Easy fix: Error 1048 (23000) and explicit_defaults_for_timestamp

This may be a “duh” post for some, but I had to post this because I didn’t find the answer in typical places like stackoverflow when I had the issue.  I recently worked on a project to expand database capacity by deploying new MySQL installations with memory, config, and disk space tweaks by backup/restore, replication topology change and, and failover.  I did not notice that the old servers had “explicit_defaults_for_timestamp=OFF”.  After restoring a binary backup and starting the replication thread on the new systems I got this error in the replication thread (column name in error corresponds to examples further down).

ERROR 1048 (23000): Column 'ts' cannot be null

Below, I will provide a synopsis to show statements that caused the error and why a simple global variable change fixed the issue.  First, a sample table definition.

CREATE TABLE `time_test` (
  `id` int(11) NOT NULL AUTO_INCREMENT,
  `comment` varchar(32) NOT NULL,
  `ts` timestamp NOT NULL DEFAULT CURRENT_TIMESTAMP,
  PRIMARY KEY (`id`)
) ENGINE=InnoDB AUTO_INCREMENT=3 DEFAULT CHARSET=latin1

Notice, the timestamp has a default of current_timestamp.  Next, a statement that works fine.

mysql> insert into time_test (comment) values ('this is statement 1');

“id” and “ts” columns are omitted to allow MySQL to generate both the ID and the timestamp value.

Next – a statement that does not work, similar to the one I encountered in my replication thread.

mysql> insert into time_test (comment,ts) values ('this is statement 2',NULL);
ERROR 1048 (23000): Column 'ts' cannot be null

With MySQL and many other databases, even though we have the “DEFAULT CURRENT_TIMESTAMP” on our timestamp column, explicitly supplying NULL in the INSERT statement is “non-standard” syntax.  Standard syntax would be to omit the column in the column spec and VALUES (e.g. query 1).  We get the error because of the default value of explicit_defaults_for_timestamp.  From the MySQL manual, “This system variable determines whether the server enables certain nonstandard behaviors for default values and NULL-value handling in TIMESTAMP columns.
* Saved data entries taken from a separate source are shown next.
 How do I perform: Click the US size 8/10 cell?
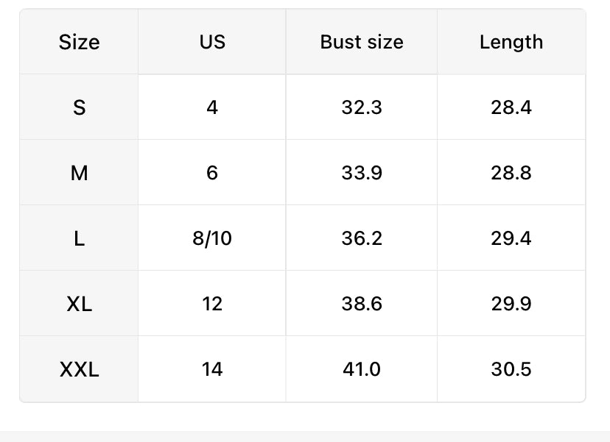(212, 238)
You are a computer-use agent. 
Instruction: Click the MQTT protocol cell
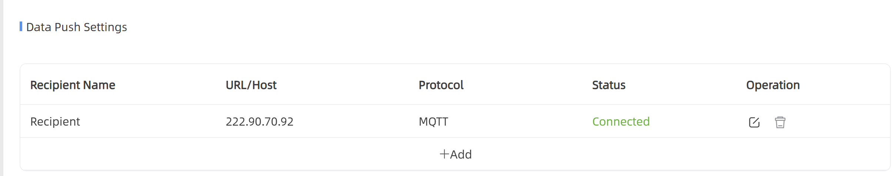point(433,122)
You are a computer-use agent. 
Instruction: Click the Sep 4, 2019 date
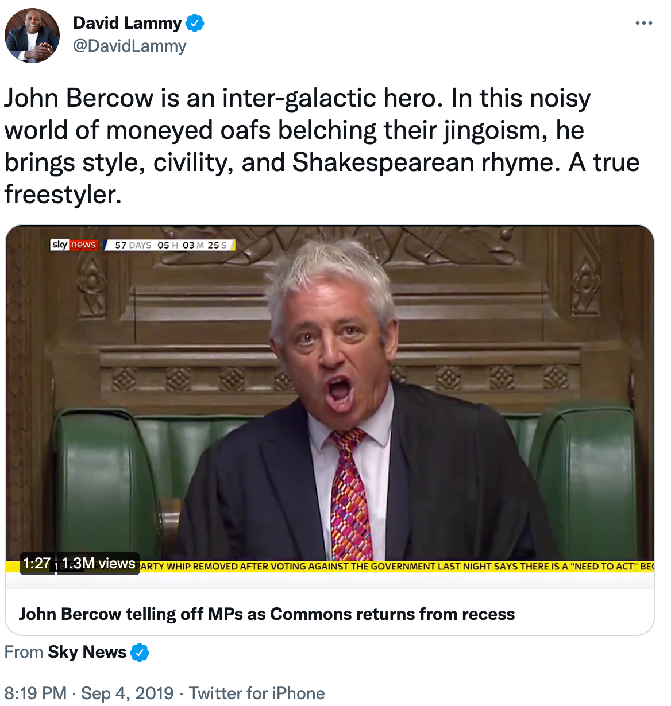(x=127, y=693)
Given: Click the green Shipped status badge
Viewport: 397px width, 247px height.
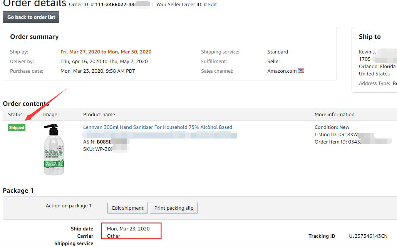Looking at the screenshot, I should (x=17, y=128).
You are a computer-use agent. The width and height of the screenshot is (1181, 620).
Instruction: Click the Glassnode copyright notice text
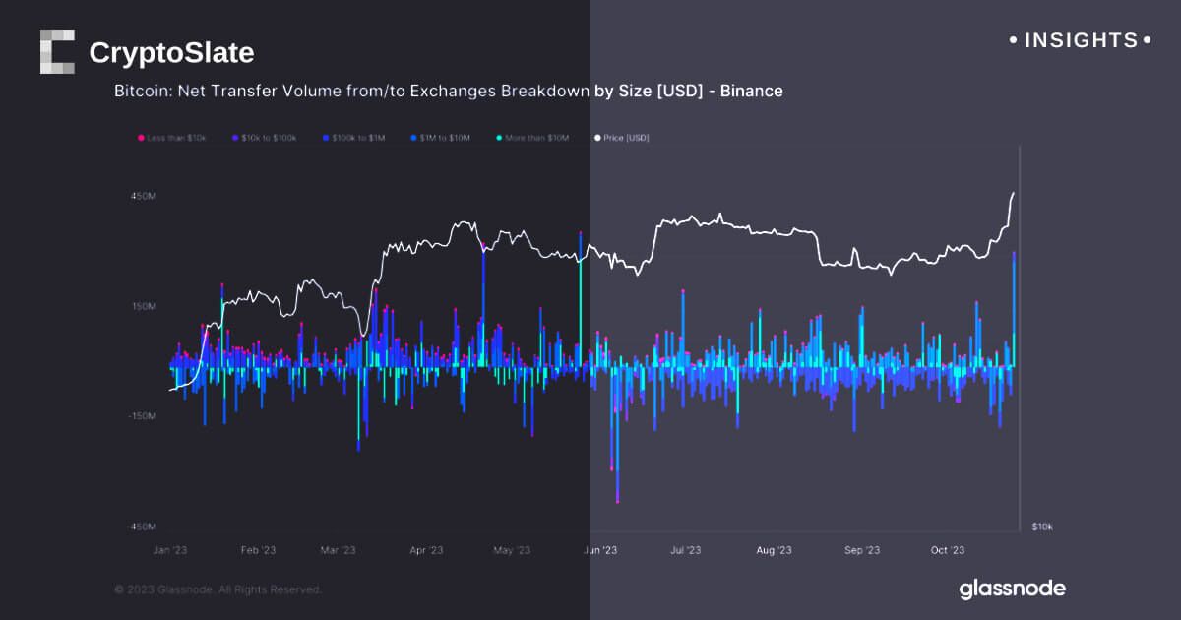(x=218, y=589)
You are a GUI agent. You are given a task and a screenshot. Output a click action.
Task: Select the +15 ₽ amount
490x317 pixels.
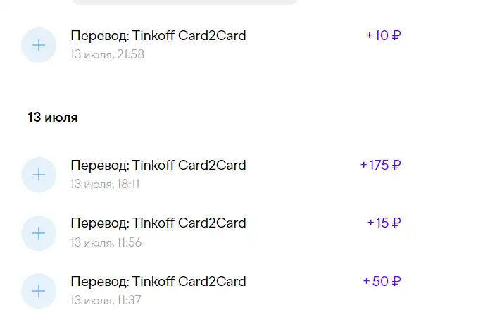[x=384, y=223]
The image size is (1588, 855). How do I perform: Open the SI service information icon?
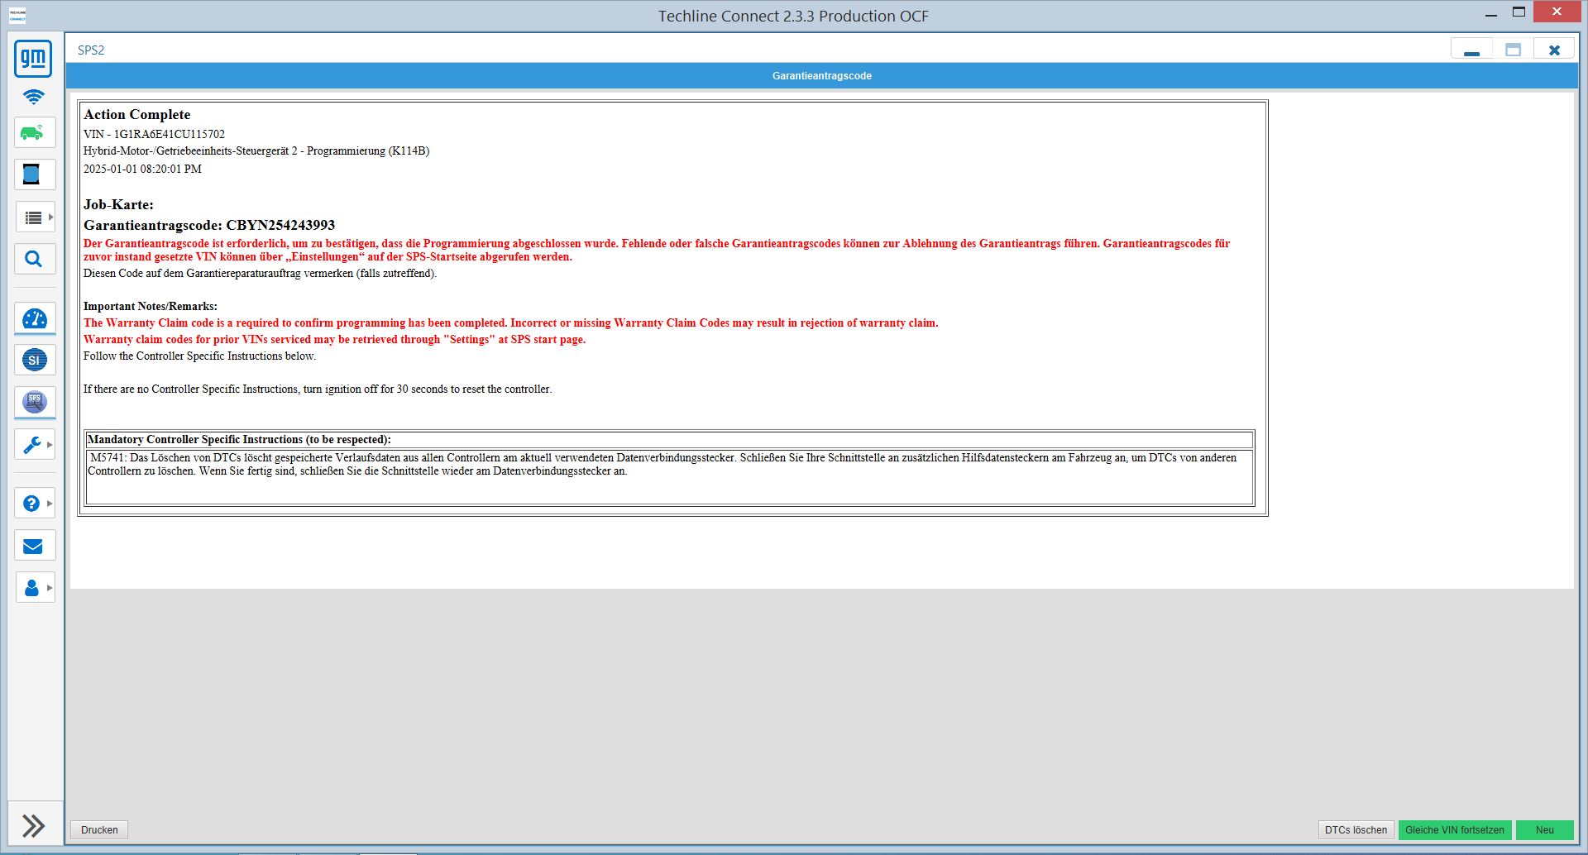[x=35, y=361]

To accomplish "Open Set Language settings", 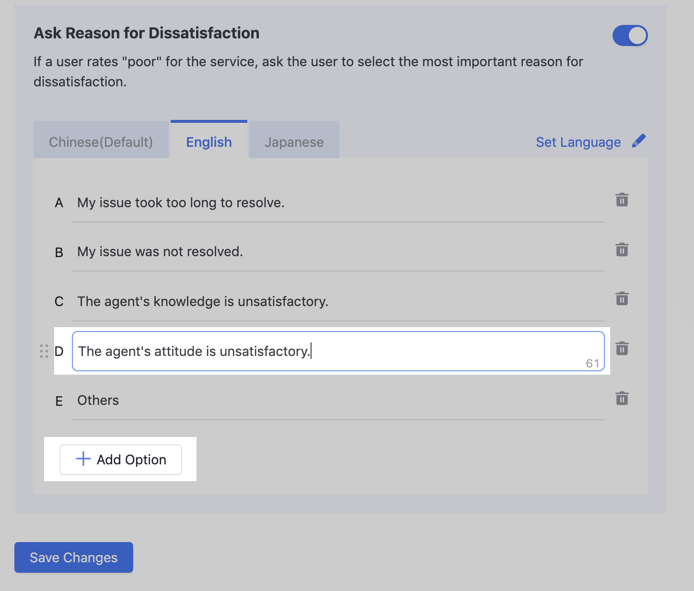I will tap(578, 142).
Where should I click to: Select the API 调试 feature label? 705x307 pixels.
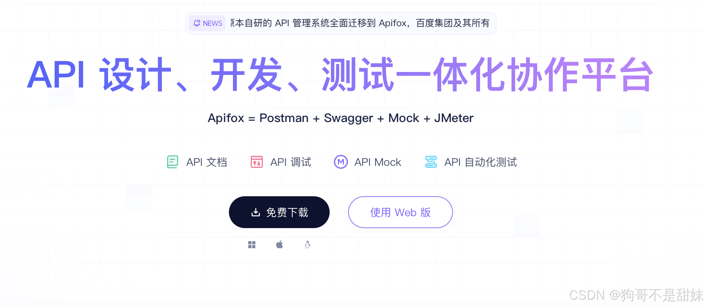coord(291,162)
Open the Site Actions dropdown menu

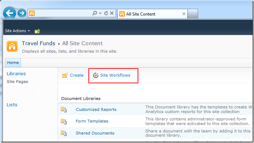click(x=17, y=31)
By default, explicit_defaults_for_timestamp is enabled, which disables the nonstandard behaviors.”

I was working with an application with deprecated SQL syntax.  In fact, this syntax may be legal on some modern databases; just not by default on MySQL.  If a reader knows of databases where this is legal, please feel free to comment.

The fix for this is as simple as it gets, which is probably why there are not more posts about this.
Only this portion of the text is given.